Nieuchronnie kończyły się już bowiem zapasy. Najbardziej dokuczliwy był przednówek w gospodarstwach małych i średnich. Najpierw spożywano potrawy z resztek zapasów, stosując różne przymieszki. Nadgniłe ziemniaki i obierzyny suszono, tłuczono w stępie i z tak uzyskanej „mąki” robiono czarne, gorzkie kluski. Do gotowanych ziemniaków dodawano ugotowane i posiekane liście ostrożnia łąkowego, przy czym spożycie większej ilości tej rośliny groziło opuchlizną, ale mawiano wtedy „Lepiej puchnąć od jedzenia niż z głodu”. Stare sadło gospodyni zawijała w płócienną szmatkę i wkładała do gotującej się strawy. To, co zostało w szmatce, wykorzystywała przy następnym gotowaniu, aż wreszcie ostatni raz wrzucano do potrawy tylko zatłuszczoną szmatkę. Jeżeli uchowało się jeszcze trochę mąki na placki czy chleb, dodawano do niej kasztany, korę brzozową lub dębową a nawet trociny.
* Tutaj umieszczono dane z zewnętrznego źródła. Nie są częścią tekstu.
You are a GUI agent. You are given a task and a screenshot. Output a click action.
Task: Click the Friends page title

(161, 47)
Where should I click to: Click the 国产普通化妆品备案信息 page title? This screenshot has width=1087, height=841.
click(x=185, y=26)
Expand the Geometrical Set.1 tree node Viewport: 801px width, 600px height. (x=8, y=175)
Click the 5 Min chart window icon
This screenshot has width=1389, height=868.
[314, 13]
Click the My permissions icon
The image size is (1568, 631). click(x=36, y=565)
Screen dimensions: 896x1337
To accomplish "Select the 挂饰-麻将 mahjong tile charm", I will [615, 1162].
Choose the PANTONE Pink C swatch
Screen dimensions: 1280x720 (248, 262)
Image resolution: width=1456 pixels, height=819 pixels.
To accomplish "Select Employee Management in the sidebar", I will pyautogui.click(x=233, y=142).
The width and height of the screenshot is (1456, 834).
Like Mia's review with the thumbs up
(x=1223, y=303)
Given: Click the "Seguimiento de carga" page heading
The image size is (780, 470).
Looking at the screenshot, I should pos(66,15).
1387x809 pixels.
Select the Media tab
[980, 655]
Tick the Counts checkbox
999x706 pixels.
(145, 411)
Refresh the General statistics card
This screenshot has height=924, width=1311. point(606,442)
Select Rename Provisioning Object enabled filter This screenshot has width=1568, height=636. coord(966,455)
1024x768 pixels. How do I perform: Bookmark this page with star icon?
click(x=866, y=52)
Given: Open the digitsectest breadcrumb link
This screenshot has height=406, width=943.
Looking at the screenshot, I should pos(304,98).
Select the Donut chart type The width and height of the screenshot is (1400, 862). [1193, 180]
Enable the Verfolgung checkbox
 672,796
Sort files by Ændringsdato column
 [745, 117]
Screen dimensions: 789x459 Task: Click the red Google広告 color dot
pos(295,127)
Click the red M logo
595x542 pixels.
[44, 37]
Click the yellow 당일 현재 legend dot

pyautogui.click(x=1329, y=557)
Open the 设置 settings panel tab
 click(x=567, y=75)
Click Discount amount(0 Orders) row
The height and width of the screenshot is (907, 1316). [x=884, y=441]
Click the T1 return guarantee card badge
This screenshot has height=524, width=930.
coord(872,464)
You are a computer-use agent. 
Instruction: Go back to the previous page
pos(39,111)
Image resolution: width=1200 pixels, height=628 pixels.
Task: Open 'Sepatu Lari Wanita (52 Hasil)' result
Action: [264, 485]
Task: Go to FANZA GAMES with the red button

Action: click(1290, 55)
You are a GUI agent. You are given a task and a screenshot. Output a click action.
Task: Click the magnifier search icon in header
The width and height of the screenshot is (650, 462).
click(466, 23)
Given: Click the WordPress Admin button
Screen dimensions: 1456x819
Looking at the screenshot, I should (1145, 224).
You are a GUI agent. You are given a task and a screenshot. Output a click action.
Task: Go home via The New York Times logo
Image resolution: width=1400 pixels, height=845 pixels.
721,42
Bardzo dobrym dodatkiem do mąki były wysuszone i zmielone kłącza perzu (zawierają dużo skrobi), zwanego też „pyrzem”. Znalazło to odzwierciedlenie w porzekadle „lepszy pyrz niż nic”. W Norwegii jeszcze w XIX w. popularnym dodatkiem do ciasta była zmielona kora wiązu. Gdy resztki zapasów kończyły się, sięgano po to co rosło już na łąkach, w lasach, na miedzach i wtedy mieszkańcy wsi nie pogardzili żadną rośliną, która nadawała się do jedzenia.
Nie gardzono nawet trawą
Niektóre z roślin jadano w stanie surowym, jak na przykład szczyty najmłodszych pędów sosen (zwłaszcza w Borach Tucholskich), najmłodsze liście buku o przyjemnym kwaskowatym smaku, listki maleńkiego szczawika zajęczego, szczaw czy bazie wierzby. Niektóre rośliny nadawały się do spożycia jedynie po przetworzeniu. Podziemne bulwki wiązówki bulwkowatej przygotowywano jak ziemniaki i jak one są bogate w skrobię. Młode liście tej rośliny przyrządzano jak sałatę. Na Śląsku gdzie nazywano ją „bulwionką”, jej duże spożycie doprowadziło niemal do wyginięcia tej rośliny. Liście pospolitej pokrzywy służyły po ugotowaniu jako dodatek do potraw: zup, ziemniaków a młode pędy pokrzywy jadano po sparzeniu wrzątkiem jako samodzielną potrawę. Zupy przyrządzano też z zakwaszonych liści barszczu zwyczajnego, szczawiu, czy komosy białej tzw. lebiody. Na Mazowszu zarówno komosę, jak i przyrządzoną z niej polewkę nazywano „chwaćką”. Bardzo młode pędy chmielu spożywano zarówno w stanie surowym jak i po krótkim gotowaniu. W najgorszej sytuacji sięgano nawet po zwykłą trawę.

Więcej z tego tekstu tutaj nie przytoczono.